Liderados por Francisco Dornelles (PP-RJ) e com apoio de Tasso Jeireissati (PSDB-CE) e Sérgio Guerra (PSDB-RJ), senadores da base do governo e da oposição amputaram, ontem, o projeto de lei que acrescenta a modalidade do pregão eletrônico na contratação pública de serviços e na compra de bens.

Apesar de aprovado na Comissão de Assunto Econômicos, o texto relatado por Eduardo Suplicy (PT-SP) – que obriga a realização de pregão eletrônico quando o valor do serviço contratado ou do bem comprado não ultrapassar R$ 3,4 milhões – acabou alterado em dois pontos fundamentais.

Em um pregão eletrônico normal, a documentação jurídica e as qualificações técnicas de uma empresa só são exigidas após ela ter sido escolhida para prestar um serviço (depois de ela vencer a licitação por oferecer o menor preço). É uma forma de acabar com a chamada “indústria de liminares”, produzidas por empresas que aproveitam detalhes técnicos para abrir processos e inibir a participação da concorrência.

Dornelles, porém, sob a desculpa de estar atuando em consenso com uma proposta do Ministério do Planejamento e de entidades ligadas à construção civil, apresentou uma emenda que obriga a analise técnica e econômica das empresas antes de se avaliar os preços delas.

Outra mudança obriga às empresas a fazerem um cadastro prévio junto a União, Estados e municípios até 48 horas antes do fim do prazo de apresentação das propostas. O texto original de Suplicy criava brechas para que qualquer empresa apresentasse sua proposta.

O que mais abalou Suplicy foi a imposição da analise técnica das empresas, assim que entrarem em um pregão.
– A idéia era democratizar o processo de licitação e permitir a participação de mais empresas. O que fica mais complicado agora, – explicou ele.
Suplicy chegou a distribuir aos senadores um texto em que defendia a rejeição da proposta de Dornelles. E dizia assim:

– Em primeiro lugar, a emenda simplesmente elimina a possibilidade de inversão de fases nas licitações de obras e serviços de engenharia. Como exaustivamente assinalado em nosso relatório, a inversão de fases é uma medida que diminui custos e tempo para a Administração, sendo racional, por dispensar que a Comissão de Licitação examine todos os documentos de todos os licitantes.

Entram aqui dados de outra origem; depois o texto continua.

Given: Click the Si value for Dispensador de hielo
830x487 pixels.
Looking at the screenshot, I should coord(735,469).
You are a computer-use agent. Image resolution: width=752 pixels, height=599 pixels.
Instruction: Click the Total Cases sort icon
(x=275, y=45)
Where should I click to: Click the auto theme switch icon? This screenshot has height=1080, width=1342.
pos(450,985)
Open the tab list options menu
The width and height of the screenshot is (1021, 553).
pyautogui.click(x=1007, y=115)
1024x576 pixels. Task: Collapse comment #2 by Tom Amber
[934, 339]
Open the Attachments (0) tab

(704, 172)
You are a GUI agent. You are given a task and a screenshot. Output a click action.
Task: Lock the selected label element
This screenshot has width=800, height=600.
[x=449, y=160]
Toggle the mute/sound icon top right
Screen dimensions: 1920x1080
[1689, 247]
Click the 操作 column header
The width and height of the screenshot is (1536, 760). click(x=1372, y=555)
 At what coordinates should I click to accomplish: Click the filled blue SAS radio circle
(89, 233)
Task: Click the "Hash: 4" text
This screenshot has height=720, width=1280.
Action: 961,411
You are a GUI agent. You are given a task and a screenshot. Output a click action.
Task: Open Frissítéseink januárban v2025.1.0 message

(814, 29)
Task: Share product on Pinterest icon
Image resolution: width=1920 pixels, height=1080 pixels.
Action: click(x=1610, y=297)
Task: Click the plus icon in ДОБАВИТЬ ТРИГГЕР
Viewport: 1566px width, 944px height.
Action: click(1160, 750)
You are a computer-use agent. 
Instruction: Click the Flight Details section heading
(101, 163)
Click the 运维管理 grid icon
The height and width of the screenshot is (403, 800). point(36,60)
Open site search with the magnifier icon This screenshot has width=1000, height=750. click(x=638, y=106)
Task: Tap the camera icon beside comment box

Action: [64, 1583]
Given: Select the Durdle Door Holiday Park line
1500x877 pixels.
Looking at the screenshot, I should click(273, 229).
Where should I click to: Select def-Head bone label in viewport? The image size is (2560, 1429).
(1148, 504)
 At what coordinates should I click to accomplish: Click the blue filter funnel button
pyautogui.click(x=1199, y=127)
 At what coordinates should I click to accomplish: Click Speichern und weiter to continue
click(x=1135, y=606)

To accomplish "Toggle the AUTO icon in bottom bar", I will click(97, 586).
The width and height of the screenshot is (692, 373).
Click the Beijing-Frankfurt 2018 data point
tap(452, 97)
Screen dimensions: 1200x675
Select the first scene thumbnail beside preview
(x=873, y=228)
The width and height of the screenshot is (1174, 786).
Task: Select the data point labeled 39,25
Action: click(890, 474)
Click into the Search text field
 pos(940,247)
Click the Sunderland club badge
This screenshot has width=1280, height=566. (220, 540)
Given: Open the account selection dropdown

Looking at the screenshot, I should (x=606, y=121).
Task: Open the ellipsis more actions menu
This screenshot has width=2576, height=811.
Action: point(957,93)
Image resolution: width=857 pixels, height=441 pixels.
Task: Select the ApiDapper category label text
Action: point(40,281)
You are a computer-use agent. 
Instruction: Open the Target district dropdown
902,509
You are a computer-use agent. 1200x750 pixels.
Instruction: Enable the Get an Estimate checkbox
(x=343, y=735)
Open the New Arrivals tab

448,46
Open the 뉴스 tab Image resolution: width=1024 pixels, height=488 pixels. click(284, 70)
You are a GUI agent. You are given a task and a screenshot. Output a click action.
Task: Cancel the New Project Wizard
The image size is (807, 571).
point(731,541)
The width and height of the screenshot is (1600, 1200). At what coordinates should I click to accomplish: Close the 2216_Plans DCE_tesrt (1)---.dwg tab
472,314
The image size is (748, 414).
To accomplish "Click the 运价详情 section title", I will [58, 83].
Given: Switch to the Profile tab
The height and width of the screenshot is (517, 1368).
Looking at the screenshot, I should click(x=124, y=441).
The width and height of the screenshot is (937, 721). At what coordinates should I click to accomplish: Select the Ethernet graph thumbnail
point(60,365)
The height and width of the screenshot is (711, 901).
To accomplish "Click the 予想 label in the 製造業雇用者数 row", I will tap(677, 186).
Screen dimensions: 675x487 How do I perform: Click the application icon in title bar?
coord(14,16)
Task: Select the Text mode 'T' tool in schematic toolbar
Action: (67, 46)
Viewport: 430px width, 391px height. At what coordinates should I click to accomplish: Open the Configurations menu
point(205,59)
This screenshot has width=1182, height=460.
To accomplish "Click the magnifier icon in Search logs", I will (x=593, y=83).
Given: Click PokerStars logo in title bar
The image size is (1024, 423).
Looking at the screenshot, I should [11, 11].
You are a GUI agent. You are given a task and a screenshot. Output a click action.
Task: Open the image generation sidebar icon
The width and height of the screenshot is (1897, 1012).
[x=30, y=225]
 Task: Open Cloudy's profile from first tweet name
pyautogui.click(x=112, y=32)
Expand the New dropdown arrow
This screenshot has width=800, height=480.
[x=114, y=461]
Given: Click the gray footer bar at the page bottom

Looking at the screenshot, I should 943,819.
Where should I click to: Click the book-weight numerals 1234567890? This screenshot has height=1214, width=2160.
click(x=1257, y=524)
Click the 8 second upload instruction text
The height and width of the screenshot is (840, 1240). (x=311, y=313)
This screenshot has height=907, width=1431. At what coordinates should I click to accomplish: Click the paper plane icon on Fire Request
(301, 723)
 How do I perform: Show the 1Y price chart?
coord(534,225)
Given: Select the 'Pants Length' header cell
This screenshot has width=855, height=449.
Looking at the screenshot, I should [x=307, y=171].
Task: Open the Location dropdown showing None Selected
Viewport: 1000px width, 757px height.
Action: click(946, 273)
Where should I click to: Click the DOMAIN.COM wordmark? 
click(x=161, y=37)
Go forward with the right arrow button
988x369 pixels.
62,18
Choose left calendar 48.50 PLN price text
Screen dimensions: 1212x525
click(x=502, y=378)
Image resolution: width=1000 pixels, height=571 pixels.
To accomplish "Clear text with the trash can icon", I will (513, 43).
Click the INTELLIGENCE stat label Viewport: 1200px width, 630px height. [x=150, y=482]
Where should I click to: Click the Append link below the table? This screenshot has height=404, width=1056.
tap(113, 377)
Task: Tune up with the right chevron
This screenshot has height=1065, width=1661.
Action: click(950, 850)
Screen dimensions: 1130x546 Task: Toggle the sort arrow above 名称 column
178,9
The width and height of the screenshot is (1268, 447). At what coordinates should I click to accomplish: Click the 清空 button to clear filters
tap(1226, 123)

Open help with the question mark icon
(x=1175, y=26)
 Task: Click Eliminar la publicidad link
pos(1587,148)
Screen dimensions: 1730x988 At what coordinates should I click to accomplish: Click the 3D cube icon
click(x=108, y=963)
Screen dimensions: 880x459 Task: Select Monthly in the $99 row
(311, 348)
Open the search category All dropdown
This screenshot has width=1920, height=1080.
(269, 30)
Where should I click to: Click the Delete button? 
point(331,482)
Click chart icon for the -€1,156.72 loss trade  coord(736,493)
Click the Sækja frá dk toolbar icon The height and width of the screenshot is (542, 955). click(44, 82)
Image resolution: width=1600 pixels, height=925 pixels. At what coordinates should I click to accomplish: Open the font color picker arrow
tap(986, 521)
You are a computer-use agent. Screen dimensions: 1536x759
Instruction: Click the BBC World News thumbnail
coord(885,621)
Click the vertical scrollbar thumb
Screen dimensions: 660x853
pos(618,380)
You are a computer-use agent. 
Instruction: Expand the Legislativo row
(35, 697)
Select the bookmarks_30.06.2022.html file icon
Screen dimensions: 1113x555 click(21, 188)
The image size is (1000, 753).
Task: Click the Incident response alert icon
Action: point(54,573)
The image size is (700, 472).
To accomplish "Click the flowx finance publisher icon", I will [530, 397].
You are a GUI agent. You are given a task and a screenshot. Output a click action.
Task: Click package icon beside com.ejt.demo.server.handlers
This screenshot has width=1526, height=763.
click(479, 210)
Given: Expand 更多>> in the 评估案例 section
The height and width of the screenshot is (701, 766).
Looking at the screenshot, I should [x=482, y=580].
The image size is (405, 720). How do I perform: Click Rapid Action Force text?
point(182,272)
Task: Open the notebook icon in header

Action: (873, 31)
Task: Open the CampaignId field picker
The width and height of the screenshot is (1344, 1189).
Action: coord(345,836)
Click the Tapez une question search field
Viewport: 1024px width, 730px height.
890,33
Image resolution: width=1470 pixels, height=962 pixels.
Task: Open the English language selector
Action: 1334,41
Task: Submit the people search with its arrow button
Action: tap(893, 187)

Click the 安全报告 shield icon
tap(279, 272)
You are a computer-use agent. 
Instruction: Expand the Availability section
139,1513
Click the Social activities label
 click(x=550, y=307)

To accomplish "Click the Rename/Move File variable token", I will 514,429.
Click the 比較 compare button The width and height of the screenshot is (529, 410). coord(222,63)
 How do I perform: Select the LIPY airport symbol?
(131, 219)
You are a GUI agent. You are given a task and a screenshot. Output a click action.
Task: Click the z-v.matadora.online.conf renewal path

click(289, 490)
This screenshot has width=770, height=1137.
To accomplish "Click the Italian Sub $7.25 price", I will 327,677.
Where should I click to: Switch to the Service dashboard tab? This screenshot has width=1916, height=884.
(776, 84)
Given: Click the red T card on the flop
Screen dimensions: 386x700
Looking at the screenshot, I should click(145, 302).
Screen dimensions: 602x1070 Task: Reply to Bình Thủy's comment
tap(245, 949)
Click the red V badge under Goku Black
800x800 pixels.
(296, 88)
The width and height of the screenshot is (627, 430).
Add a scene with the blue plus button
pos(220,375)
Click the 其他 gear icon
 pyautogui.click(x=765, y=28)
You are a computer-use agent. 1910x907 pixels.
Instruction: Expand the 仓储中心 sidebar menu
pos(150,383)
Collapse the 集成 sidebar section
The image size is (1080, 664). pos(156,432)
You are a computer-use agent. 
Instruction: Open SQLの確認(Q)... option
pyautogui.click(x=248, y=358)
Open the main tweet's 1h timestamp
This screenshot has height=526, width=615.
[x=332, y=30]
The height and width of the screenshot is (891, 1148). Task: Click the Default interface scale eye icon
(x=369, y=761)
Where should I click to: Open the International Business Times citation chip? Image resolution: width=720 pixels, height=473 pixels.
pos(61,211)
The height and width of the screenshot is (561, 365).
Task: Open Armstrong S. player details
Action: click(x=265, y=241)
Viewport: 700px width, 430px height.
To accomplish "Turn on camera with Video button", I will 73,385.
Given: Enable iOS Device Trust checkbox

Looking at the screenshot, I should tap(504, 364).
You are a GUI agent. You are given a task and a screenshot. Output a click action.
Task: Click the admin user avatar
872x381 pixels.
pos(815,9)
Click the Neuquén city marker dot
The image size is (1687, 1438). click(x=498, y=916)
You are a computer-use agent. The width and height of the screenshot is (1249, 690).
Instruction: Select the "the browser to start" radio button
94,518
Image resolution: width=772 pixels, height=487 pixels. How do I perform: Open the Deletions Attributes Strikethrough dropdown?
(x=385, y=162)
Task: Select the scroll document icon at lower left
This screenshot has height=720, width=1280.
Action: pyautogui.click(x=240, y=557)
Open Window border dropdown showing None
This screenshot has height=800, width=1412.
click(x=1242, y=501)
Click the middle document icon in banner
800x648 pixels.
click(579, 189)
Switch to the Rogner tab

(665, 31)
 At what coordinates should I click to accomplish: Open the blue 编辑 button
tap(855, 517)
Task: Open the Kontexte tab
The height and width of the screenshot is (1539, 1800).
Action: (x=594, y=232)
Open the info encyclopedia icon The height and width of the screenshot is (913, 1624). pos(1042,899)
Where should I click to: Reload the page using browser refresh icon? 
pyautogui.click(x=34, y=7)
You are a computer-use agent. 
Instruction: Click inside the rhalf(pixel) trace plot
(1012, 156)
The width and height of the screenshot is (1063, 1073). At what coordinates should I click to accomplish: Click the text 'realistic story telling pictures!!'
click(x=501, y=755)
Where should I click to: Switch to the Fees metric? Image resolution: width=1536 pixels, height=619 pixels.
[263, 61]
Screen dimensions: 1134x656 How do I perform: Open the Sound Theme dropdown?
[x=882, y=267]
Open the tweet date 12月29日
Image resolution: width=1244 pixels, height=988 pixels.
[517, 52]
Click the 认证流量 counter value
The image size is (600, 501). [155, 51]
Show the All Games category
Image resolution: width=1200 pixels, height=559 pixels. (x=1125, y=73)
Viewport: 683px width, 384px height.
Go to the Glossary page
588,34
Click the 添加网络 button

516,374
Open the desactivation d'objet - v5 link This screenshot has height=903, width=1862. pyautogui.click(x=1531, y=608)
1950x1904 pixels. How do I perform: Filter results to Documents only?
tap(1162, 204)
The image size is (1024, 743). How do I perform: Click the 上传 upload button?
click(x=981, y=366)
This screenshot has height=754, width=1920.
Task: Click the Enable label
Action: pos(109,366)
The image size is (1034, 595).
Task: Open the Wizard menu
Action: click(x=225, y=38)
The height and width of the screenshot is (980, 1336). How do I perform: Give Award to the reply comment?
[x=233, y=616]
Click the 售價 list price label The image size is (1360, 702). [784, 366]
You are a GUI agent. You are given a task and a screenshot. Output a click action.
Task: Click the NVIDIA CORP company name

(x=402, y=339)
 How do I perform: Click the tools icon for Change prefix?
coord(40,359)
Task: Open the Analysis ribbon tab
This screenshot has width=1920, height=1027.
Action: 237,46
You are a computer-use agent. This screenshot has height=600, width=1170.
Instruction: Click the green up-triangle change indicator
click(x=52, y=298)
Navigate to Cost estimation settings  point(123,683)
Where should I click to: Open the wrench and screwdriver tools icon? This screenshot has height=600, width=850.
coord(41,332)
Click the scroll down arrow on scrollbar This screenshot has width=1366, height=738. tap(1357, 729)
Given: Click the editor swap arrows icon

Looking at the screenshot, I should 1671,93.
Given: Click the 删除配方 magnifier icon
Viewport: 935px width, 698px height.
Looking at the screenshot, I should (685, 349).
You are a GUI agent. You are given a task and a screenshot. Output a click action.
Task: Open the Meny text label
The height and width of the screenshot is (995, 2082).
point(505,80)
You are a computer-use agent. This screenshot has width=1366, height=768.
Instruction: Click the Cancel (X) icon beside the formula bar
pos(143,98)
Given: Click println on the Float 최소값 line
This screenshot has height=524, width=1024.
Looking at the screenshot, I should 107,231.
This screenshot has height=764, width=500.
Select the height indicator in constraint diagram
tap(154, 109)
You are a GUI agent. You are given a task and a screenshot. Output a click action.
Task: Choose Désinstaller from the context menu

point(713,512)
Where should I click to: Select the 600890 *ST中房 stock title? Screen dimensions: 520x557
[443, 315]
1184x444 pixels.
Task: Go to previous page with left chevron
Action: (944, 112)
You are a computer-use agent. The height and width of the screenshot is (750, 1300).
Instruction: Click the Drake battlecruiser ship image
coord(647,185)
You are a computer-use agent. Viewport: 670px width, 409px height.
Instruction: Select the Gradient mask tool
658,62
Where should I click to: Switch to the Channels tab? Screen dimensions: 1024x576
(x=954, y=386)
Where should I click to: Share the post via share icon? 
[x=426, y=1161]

Se o que interessa à Administração é saber se o licitante com a melhor proposta reúne as condições de habilitação exigidas, por que motivo deveria analisar todos os documentos de habilitação de todos os licitantes?

– Muitos insistem em não compreender, mas a verdade é que o filtro da habilitação prévia à abertura das propostas tem servido para estimular a indústria de liminares e os expedientes mais anti-concorrenciais, por meio dos quais empresas cartelizadas procuram afastar da licitação – muitas vezes com o apoio da própria Comissão de Licitação – empresas idôneas e com propostas exeqüíveis e mais vantajosas para a Administração, mas que sequer chegam a ser examinadas, porque somente passam para a fase de julgamento as empresas integrantes do cartel, que já fizeram um acerto prévio e a divisão do mercado de obras, podendo, com isso, apresentar propostas em valores bem mais elevados.

Suplicy não está só. Ontem, ele recebeu a visita de um assessor do governador de São Paulo, José Serra (PSDB). E ouviu dele a notícia de que Serra está preocupado com as alterações na regra do pregão eletrônico.

O projeto ainda precisa ser aprovado pela Câmara e pelos demais senadores no plenário do Senado.